Now, for a bit of history. Around 2009 and 2010, the Federal Government started to become really pissed off that our nation’s citizens continued to be harmed by our food supply. Apart from the tremendous national security implications, they were growing weary of taking it on the chin for continued lackluster responses to food poisoning outbreaks across the country.

Congress took action and President Obama signed the Food Safety Modernization Act into law in early 2011. At that point, the FDA was charged with totally revamping how we handle food safety in the country.

Fast forward to early 2014. The draft regulations regarding the safe transport of human and animal food were introduced by the FDA. The FDA is currently on schedule to finalize these rules by the end of March 2016.

After the rules are finalized, carriers will have 1 to 2 years to bring their operations into full compliance with these new regulations. Whether or not the FDA will actually secure enough funding to actually enforce this new mandate is still yet to be seen.

You can read more about my thoughts on the regulations and what they entail here.

That one takes a little time to get through, but I promise that it’s totally worth it.

The Reader’s Digest version is that every carrier (with above $500,000 in gross annual revenue) who hauls perishable or “non-shelf stable” goods will be required to keep very good track of the most recent load of those goods that they carried and they will have to be able to produce that information promptly if asked.

Motor Carriers will also have to keep track of things like their pest control practices, when they wash their trailers out and other types of record keeping and documentation. Did I forget to mention that this has to be done down to the serial number level for each product?

The overarching idea is to have a food safety system that literally tracks from farm to grocery shelf and everywhere in between.

Since the transportation and logistics community handles a great part of that task, a good portion of the regulatory oversight will now fall to us to handle. Along with the extra added expense of record-keeping, carriers and others who handle perishable freight (think warehousemen, freight-forwarders, 3PL’s, etc.) will have a new hidden cost to contend with: their cargo liability insurance.

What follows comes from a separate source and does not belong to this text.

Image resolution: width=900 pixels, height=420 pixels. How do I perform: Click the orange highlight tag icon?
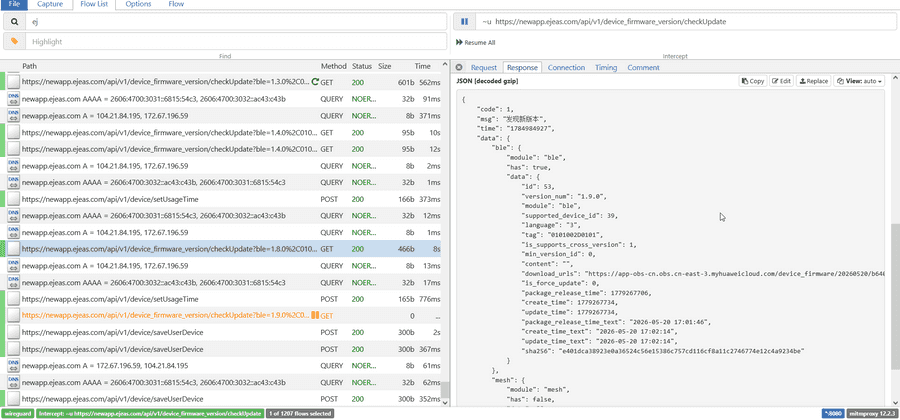coord(14,41)
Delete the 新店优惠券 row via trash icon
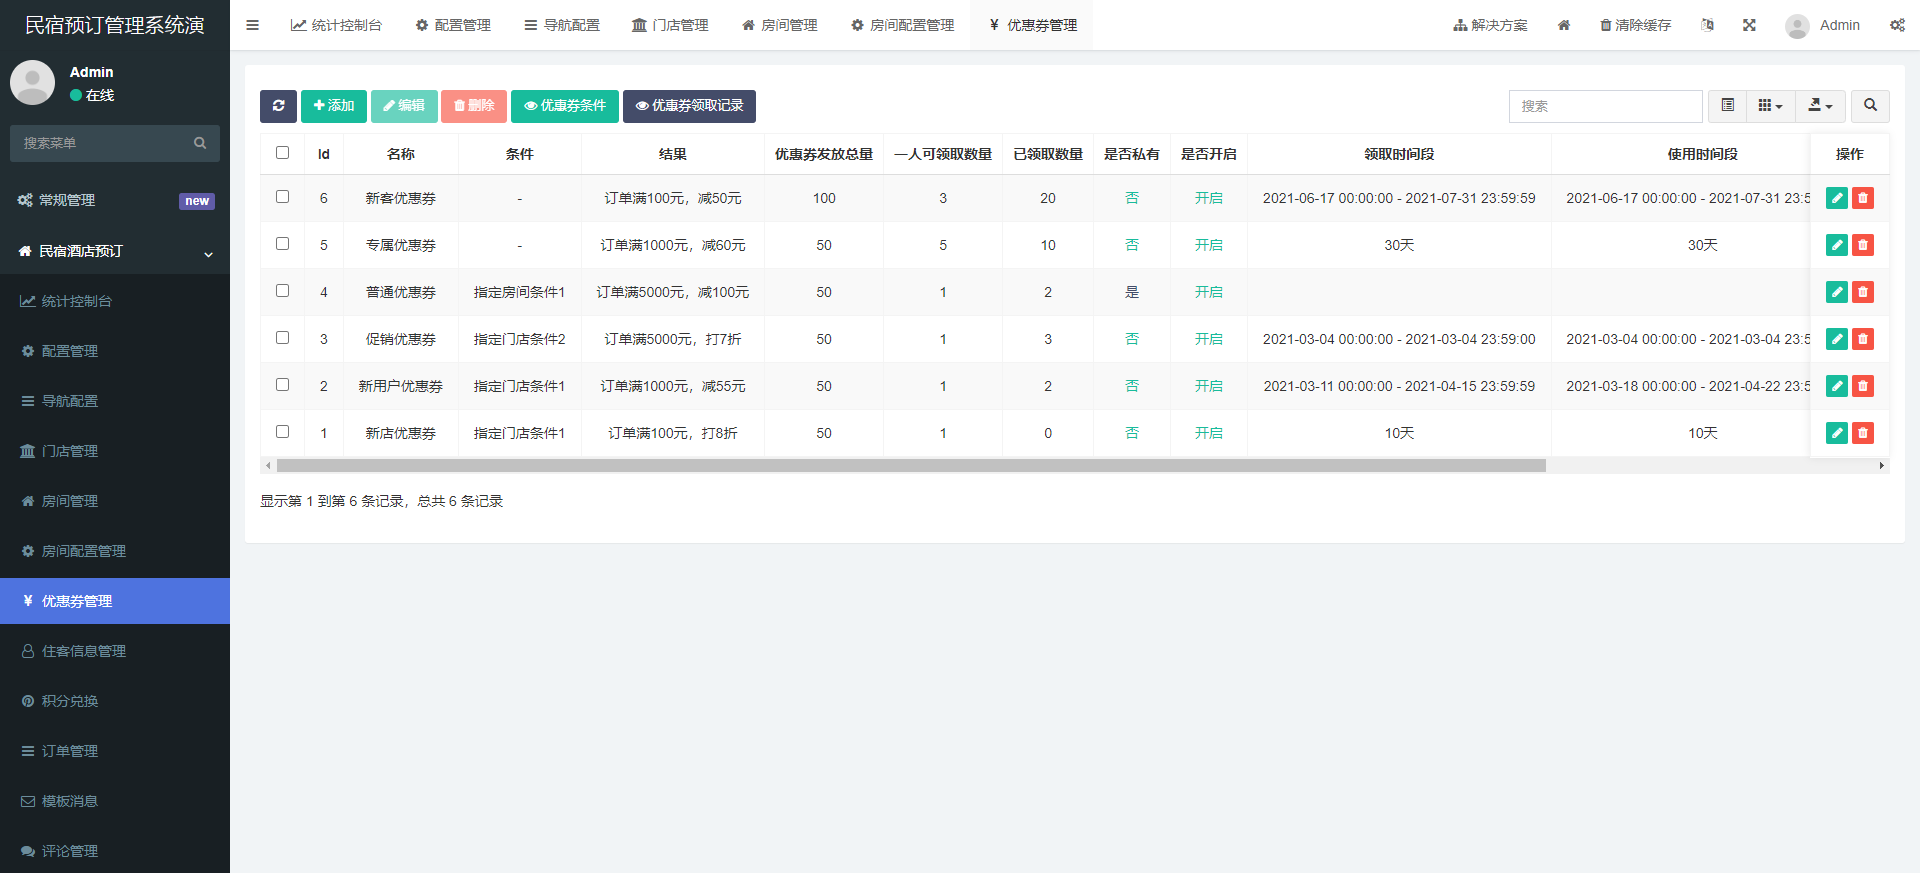Screen dimensions: 1920x873 coord(1863,433)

Two little words in the entire proposed regulations stuck out to me (and many other cargo insurance and transportation safety professionals) like a sore thumb…

 

“Potentially Adulterated”

 

The basic thought is that the FDA can now, because of these new regulations, condemn an entire load if the inspector even suspects that the load or parts of a load could be potentially adulterated (see Contaminated, Messed With or Screwed With…).

Why this really matters:

Say that a motor carrier has a load that goes out of temp (and it wasn’t due to a mechanical or electrical issue with the reefer unit) during transit. The consignee refuses to accept the load. The FDA (or an appointed inspector from another agency) decides that there is actual damage to part of the load (because they can see the wilted greens or whatever).

Since the inspector can’t be sure that every other carton on the trailer was kept in good temperature, and they have now been appointed as a Food Safety Sheriff, the inspector feels that it is their civic duty to protect all of the innocent consumers from this “potentially adulterated” load of greens. They condemn the entire load and the motor carrier is now on the hook for the entire load. With the FDA contamination seal of approval on the load, salvage will be $0.

 

Now the fun begins! Time to play “Who’s Gonna Pay?!?” 

You dutifully report the loss promptly to your cargo insurance carrier.

Under almost every cargo insurance policy, there has to be a DIRECT PHYSICAL LOSS OR DAMAGE to goods in order to gain coverage under the policy. In addition, the loss has to involve a COVERED CAUSE of LOSS to COVERED PROPERTY. (The goods in question have to be listed as COVERED PROPERTY or not on the list of PROPERTY NOT COVERED…and not listed under the EXCLUSIONS section of the policy.

Confused yet?

You have to love insurance coverages….

You made it past the Covered Property…but that darn Covered Cause of Loss grabbed the motor carrier and threw them to the ground.

After the documents and details have been collected, the adjuster kindly informs the insurance agent that there is no coverage for the loss because the loss was caused by a “change in temperature” rather than a mechanical or electrical breakdown of the temperature control unit.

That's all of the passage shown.